*Work required*: Go to the line containing "The height and width of the screenshot is (952, 1258)." in the records below and print it and every following line exactly, on through the line containing "has width=1456, height=829.", then stop.

*Dataset content*:

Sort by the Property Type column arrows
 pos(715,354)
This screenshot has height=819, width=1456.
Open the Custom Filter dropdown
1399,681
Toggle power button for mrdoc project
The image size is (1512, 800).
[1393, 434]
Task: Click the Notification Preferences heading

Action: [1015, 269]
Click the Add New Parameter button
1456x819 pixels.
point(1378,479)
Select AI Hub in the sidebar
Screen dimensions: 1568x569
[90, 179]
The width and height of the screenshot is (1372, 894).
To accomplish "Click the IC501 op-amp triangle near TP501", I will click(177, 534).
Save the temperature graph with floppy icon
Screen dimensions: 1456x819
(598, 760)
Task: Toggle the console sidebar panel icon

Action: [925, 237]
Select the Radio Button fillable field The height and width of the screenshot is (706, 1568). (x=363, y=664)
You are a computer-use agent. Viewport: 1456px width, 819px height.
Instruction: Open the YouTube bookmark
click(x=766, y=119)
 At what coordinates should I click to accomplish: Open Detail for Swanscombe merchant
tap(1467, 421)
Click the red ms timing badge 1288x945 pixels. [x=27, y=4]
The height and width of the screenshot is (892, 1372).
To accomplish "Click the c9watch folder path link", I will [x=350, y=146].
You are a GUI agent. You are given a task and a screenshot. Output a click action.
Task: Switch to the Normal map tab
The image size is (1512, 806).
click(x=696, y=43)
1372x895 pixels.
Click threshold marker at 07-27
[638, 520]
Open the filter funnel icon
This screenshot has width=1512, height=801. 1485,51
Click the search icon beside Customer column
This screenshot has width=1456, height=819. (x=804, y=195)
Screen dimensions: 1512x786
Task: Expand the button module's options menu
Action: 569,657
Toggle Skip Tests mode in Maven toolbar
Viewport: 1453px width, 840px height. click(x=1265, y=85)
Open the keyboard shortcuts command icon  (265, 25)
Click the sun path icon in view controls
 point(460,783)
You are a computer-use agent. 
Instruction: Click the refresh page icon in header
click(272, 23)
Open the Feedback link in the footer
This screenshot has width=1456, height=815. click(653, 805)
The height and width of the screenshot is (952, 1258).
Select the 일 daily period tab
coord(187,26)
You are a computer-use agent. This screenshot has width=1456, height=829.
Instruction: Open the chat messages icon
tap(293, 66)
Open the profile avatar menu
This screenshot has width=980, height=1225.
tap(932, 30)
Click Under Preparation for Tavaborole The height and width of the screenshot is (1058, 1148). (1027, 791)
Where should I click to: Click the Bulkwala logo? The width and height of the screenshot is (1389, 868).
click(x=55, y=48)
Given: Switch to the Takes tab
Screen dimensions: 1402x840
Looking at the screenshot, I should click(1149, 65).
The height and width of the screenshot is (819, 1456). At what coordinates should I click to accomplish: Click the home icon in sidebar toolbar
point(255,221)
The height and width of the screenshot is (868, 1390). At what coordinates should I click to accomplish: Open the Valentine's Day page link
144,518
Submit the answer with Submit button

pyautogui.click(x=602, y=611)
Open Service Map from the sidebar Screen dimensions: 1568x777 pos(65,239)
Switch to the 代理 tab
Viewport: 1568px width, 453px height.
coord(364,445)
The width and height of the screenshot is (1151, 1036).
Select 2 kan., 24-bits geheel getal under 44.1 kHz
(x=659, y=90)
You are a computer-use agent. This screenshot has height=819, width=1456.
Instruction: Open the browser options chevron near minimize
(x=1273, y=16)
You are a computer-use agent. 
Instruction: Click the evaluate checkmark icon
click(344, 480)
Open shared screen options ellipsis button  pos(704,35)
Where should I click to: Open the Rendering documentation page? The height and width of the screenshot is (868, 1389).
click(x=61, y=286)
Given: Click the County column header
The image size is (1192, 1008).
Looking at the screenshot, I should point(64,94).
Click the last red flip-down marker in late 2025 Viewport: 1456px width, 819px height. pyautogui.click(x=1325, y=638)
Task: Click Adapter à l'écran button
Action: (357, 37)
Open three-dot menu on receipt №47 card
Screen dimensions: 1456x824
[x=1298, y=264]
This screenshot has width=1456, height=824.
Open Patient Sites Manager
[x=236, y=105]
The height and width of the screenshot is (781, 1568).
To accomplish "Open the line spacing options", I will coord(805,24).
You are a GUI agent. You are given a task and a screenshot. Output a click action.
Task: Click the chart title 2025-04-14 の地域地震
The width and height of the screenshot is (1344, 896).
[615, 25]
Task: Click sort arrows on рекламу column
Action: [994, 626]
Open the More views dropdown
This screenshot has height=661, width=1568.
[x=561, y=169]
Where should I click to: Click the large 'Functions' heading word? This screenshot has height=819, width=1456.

*Output of the exercise*:
The height and width of the screenshot is (952, 1258).
Select the 일 daily period tab
coord(187,26)
You are a computer-use agent. This screenshot has width=1456, height=829.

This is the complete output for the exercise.